Oh, great. I can just imagine walking through the mall and then being bombarded by all these popups. "Would you like Macy's to be able to access your RFID tags? [Ok] [Cancel] [X] Always Allow"
My blog
I guess whit officially makes them white-hats, however, I'd still be worried about the ability to spoof a legitimate rfid or steal one and deactivate this firewall. Things that are considered by many to be foolproof make things that much worse when they fall through...
So these are little electronic rubbers, right?
It is dangerous to be right when the government is wrong.
Now Linus Torvalds will write a personal RFID firewall and claim that it is totally original and not based on Andrew Tannembaum's personal RFID firewall... wooo BURN CITY take that groklaw losers!
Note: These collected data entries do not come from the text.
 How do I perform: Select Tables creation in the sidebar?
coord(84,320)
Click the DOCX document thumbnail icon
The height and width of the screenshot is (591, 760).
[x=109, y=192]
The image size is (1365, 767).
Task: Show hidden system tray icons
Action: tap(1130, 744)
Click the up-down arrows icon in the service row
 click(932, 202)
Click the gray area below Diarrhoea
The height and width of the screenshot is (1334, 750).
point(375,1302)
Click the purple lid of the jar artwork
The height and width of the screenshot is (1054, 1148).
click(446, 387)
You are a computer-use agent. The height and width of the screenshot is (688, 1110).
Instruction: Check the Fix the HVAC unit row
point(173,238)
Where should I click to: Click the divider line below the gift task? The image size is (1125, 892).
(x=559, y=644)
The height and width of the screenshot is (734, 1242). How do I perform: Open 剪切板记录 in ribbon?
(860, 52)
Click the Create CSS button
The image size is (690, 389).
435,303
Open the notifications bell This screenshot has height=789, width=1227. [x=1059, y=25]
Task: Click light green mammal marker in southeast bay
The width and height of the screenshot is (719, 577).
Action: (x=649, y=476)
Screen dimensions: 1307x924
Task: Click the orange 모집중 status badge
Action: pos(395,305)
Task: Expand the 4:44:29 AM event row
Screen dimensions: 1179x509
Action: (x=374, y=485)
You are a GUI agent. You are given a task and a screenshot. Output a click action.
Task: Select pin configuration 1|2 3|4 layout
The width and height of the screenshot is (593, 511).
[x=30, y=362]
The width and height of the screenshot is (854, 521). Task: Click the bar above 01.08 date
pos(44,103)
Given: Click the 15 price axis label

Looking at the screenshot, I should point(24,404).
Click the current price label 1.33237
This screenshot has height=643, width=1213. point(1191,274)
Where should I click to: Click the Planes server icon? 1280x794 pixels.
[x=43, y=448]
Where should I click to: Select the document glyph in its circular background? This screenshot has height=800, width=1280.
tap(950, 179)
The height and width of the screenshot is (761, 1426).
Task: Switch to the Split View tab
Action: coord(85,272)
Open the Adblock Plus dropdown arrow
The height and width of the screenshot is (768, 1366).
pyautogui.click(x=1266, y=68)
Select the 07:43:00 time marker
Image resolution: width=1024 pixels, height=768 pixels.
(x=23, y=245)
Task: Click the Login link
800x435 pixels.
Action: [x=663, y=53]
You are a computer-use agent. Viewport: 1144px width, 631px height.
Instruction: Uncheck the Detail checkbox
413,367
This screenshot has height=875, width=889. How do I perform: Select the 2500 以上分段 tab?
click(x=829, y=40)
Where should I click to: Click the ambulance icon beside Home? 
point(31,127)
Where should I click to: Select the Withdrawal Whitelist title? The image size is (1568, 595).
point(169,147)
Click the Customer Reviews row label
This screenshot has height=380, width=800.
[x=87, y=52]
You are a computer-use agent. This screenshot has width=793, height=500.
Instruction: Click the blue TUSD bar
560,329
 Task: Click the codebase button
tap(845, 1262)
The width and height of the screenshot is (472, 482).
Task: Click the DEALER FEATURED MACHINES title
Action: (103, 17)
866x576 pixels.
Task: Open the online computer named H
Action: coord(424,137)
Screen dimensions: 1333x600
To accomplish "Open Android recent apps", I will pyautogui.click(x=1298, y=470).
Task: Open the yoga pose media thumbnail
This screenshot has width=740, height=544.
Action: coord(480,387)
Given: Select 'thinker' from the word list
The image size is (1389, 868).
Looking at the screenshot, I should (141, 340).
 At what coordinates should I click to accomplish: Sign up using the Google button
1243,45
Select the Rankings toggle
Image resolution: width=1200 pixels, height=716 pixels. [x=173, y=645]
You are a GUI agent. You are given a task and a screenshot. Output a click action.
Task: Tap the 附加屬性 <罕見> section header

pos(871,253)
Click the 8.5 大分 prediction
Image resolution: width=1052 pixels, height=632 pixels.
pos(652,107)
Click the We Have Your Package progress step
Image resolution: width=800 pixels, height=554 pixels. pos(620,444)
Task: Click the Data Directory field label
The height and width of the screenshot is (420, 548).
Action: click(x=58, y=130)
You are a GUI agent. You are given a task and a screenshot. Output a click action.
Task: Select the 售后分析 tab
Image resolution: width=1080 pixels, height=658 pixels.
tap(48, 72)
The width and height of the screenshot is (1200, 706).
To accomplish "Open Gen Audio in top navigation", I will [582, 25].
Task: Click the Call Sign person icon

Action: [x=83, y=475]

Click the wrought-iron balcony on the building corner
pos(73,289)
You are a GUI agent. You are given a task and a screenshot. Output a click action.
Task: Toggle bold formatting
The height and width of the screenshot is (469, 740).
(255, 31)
Video of The Guardian in action: http://www.rfidguardian.org/videos/rfid-guardian-0 250.mov
That's the only safe protection, for sure.
-- Rastignac was here.
How much of this RFID traffic is good? Why not market faraday cage coats and just leave the cellphone in an external pocket? (Enumerate the GOOD and just ignore the BAD.)
This is either old news, or there is some other reason the website looks like it's from 1996.
If people are worried about others reading RFID tags at will, why not add a mechanical switch to the tag that must be pressed for the tag to power up? Just insist on it. If it doesn't have it, it goes in the microwave. Sheesh, add a cheap membrane switch, not a firewall.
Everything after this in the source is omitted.